Stored data:
┄┄┄┄┄┄┄┄┄┄┄┄┄┄┄┄┄┄┄┄
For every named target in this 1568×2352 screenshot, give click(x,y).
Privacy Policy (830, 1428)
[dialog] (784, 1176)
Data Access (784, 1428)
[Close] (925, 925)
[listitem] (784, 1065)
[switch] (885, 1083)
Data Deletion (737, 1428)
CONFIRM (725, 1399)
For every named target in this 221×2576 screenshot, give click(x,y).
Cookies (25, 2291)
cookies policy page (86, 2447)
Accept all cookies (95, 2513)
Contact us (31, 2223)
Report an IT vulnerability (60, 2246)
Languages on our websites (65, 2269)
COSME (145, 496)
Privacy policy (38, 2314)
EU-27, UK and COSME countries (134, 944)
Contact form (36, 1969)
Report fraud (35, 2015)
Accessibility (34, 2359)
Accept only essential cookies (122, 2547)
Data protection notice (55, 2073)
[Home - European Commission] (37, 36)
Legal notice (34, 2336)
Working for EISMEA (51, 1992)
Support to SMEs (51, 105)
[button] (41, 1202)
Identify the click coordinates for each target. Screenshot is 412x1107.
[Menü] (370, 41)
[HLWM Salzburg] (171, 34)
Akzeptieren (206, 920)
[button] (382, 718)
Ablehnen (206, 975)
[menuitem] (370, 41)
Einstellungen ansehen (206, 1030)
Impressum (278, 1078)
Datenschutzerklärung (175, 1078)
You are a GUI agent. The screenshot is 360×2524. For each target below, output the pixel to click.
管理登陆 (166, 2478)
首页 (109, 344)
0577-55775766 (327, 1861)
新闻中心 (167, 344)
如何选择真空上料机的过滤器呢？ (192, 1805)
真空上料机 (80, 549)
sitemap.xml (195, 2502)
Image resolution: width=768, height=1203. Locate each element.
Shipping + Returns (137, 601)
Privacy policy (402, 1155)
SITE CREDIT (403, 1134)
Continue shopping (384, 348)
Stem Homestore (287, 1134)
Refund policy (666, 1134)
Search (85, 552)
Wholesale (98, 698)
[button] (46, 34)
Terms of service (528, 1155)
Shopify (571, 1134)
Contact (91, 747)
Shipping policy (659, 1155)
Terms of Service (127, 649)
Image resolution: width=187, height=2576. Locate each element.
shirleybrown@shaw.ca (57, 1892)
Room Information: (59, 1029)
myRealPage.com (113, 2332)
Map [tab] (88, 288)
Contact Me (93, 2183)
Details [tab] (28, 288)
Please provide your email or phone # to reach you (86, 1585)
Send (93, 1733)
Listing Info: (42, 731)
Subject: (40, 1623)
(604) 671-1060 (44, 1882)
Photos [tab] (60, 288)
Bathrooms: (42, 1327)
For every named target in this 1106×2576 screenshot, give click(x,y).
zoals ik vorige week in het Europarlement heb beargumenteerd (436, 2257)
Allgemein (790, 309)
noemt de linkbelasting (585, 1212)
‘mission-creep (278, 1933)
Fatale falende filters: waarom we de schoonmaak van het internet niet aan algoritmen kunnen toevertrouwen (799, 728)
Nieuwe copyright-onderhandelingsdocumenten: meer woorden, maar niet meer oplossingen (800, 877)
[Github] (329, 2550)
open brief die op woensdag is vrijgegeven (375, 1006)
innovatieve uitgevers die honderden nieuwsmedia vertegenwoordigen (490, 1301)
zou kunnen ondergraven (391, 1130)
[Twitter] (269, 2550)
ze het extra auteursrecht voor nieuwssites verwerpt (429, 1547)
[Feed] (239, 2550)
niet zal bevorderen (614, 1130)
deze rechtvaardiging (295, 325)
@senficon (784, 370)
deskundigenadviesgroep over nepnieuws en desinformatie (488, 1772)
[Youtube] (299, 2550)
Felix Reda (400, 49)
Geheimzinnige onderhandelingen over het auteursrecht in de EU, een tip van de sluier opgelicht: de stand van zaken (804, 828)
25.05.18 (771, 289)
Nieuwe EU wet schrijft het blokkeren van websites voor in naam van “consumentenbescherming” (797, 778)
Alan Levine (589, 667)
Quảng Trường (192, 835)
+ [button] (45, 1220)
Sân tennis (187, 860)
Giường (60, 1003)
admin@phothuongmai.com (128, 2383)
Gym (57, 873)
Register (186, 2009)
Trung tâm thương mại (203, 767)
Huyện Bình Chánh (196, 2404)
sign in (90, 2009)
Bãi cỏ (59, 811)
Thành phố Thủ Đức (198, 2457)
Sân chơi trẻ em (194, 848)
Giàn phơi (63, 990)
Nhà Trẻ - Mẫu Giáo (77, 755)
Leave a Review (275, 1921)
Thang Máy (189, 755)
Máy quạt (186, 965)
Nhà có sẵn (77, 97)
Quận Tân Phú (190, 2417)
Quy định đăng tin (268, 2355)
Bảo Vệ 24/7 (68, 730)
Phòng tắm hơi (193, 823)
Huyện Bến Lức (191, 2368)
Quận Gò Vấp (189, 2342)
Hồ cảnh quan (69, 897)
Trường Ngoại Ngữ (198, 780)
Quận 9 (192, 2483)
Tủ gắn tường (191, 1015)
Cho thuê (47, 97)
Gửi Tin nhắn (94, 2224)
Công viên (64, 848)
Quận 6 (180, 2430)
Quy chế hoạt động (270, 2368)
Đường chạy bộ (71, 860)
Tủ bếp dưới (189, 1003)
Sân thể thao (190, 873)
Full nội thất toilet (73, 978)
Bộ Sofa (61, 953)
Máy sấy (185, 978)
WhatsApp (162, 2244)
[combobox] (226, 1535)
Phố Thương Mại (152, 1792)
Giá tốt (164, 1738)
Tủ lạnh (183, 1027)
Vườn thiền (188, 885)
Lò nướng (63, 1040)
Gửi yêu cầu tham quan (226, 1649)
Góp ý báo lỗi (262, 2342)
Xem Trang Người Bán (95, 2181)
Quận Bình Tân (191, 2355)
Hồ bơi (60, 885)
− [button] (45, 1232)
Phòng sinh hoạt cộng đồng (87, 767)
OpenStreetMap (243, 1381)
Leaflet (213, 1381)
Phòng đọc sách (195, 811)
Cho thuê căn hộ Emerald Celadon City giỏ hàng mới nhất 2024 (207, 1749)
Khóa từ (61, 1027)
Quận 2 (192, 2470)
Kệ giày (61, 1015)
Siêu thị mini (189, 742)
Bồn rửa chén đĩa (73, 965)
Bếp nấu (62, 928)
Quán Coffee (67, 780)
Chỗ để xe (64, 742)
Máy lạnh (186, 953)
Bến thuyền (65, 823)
┄┄┄┄┄┄┄┄┄┄┄┄┄┄┄┄┄┄┄┄
WHAT IS REQUIRED =
Write out only what runs from the line holding "Gửi yêu cầu tham quan (226, 1649)" through the last line of the records, exactly as shown.

RESPONSE TO THE EXERCISE =
Gửi yêu cầu tham quan (226, 1649)
Góp ý báo lỗi (262, 2342)
Xem Trang Người Bán (95, 2181)
Quận Bình Tân (191, 2355)
Hồ bơi (60, 885)
− [button] (45, 1232)
Phòng sinh hoạt cộng đồng (87, 767)
OpenStreetMap (243, 1381)
Leaflet (213, 1381)
Phòng đọc sách (195, 811)
Cho thuê căn hộ Emerald Celadon City giỏ hàng mới nhất 2024 (207, 1749)
Khóa từ (61, 1027)
Quận 2 (192, 2470)
Kệ giày (61, 1015)
Siêu thị mini (189, 742)
Bồn rửa chén đĩa (73, 965)
Bếp nấu (62, 928)
Quán Coffee (67, 780)
Chỗ để xe (64, 742)
Máy lạnh (186, 953)
Bến thuyền (65, 823)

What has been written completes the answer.